- [WORK INSTRUCTIONS]: Give every entry below again, exactly as written, and skip the images.

- [DATA RECORDS]:

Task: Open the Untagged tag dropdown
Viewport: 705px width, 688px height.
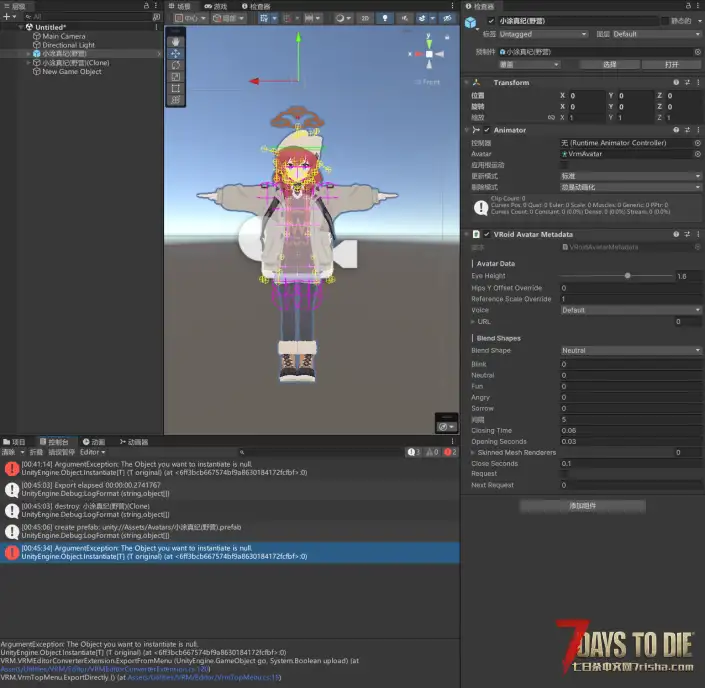Action: [543, 34]
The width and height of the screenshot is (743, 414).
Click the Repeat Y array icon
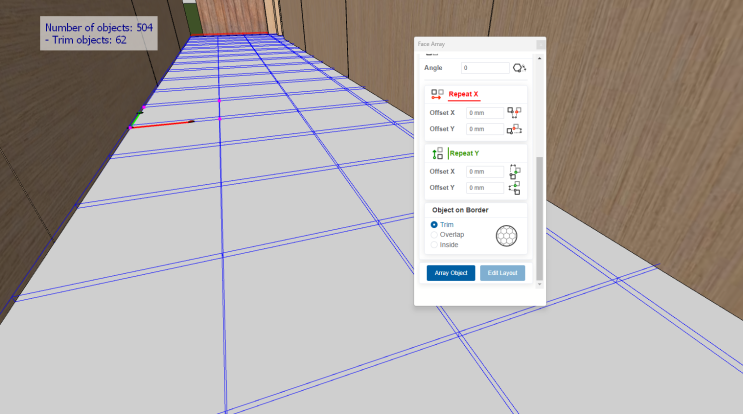coord(437,153)
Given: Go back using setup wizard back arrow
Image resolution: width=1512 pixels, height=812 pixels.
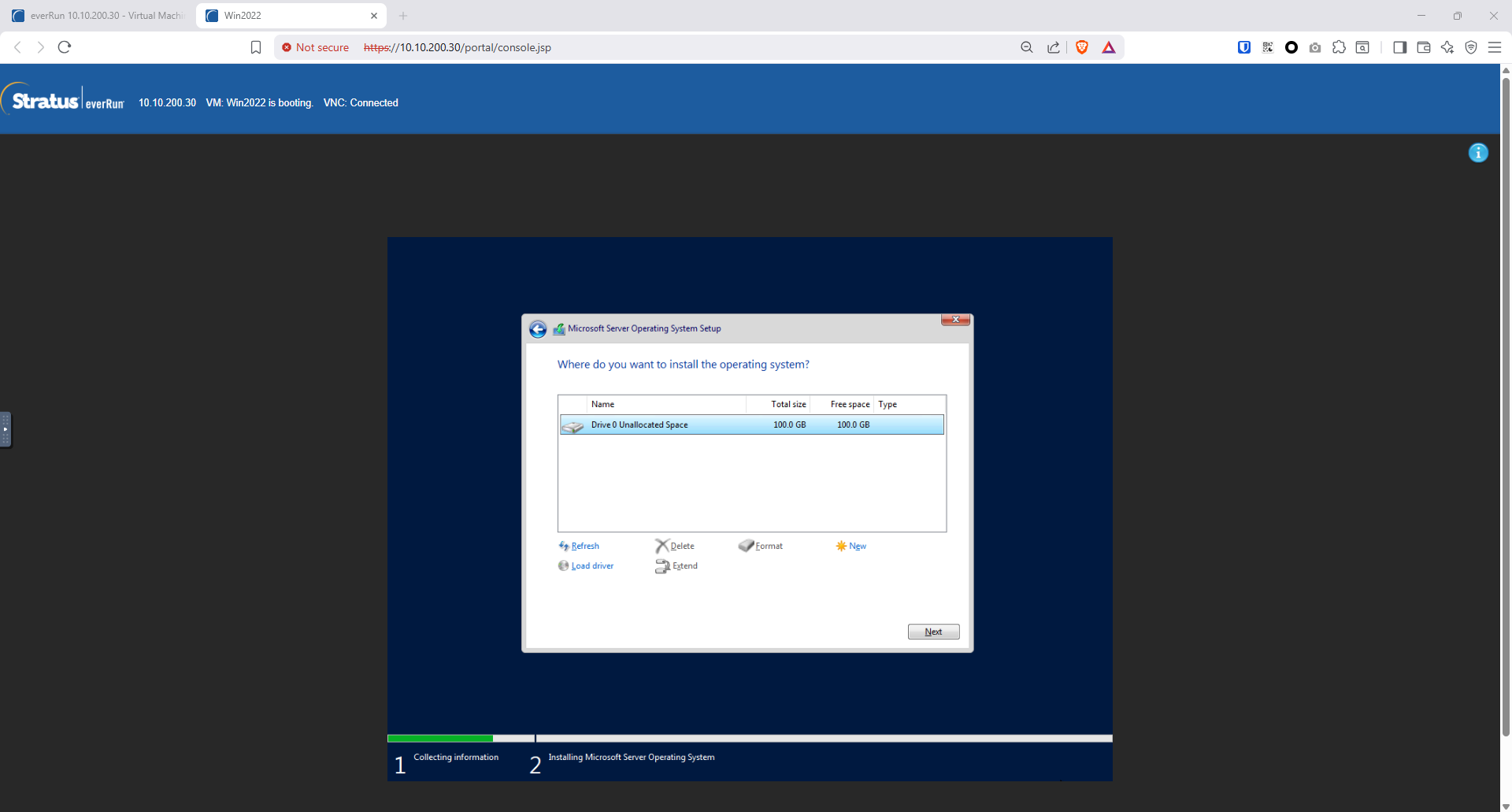Looking at the screenshot, I should click(x=538, y=329).
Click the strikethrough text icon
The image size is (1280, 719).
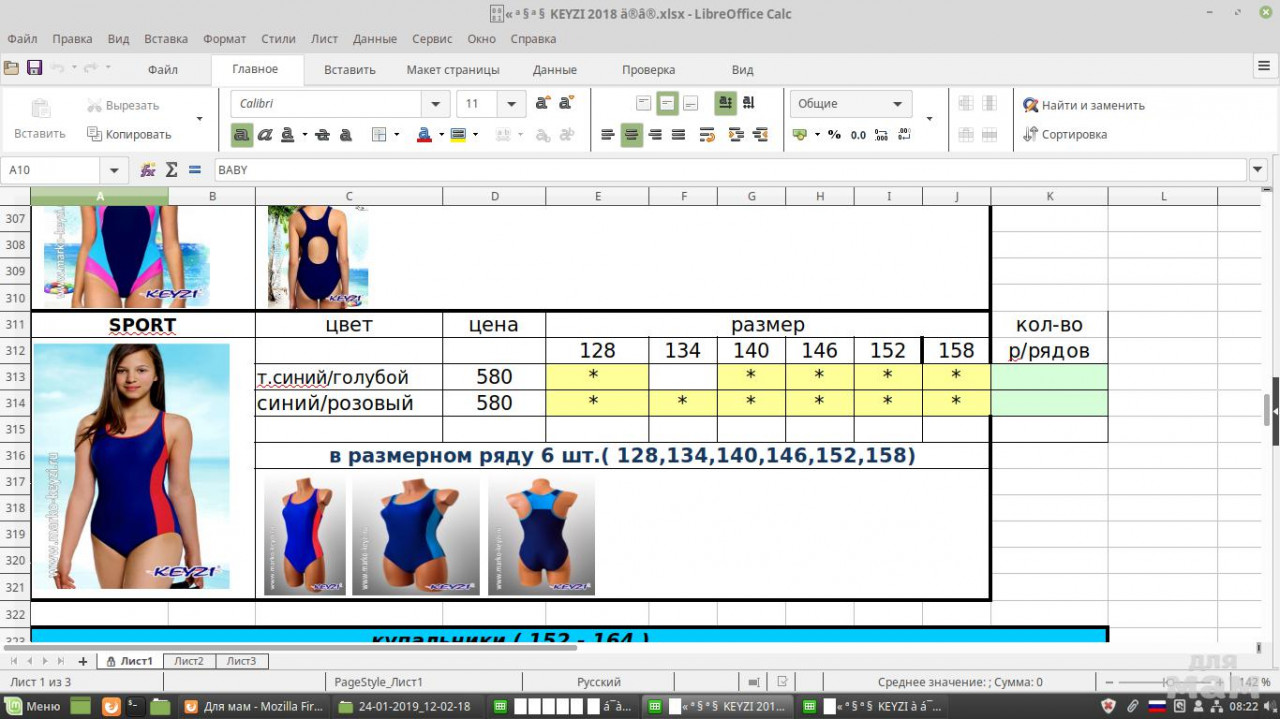(x=322, y=135)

- [EXERCISE ANSWER]:
Task: Open the Untagged tag dropdown
Viewport: 705px width, 688px height.
Action: [543, 34]
The width and height of the screenshot is (743, 414).
Click the Repeat Y array icon
coord(437,153)
Given: Go back using setup wizard back arrow
Image resolution: width=1512 pixels, height=812 pixels.
Looking at the screenshot, I should click(x=538, y=329).
Click the strikethrough text icon
The image size is (1280, 719).
(x=322, y=135)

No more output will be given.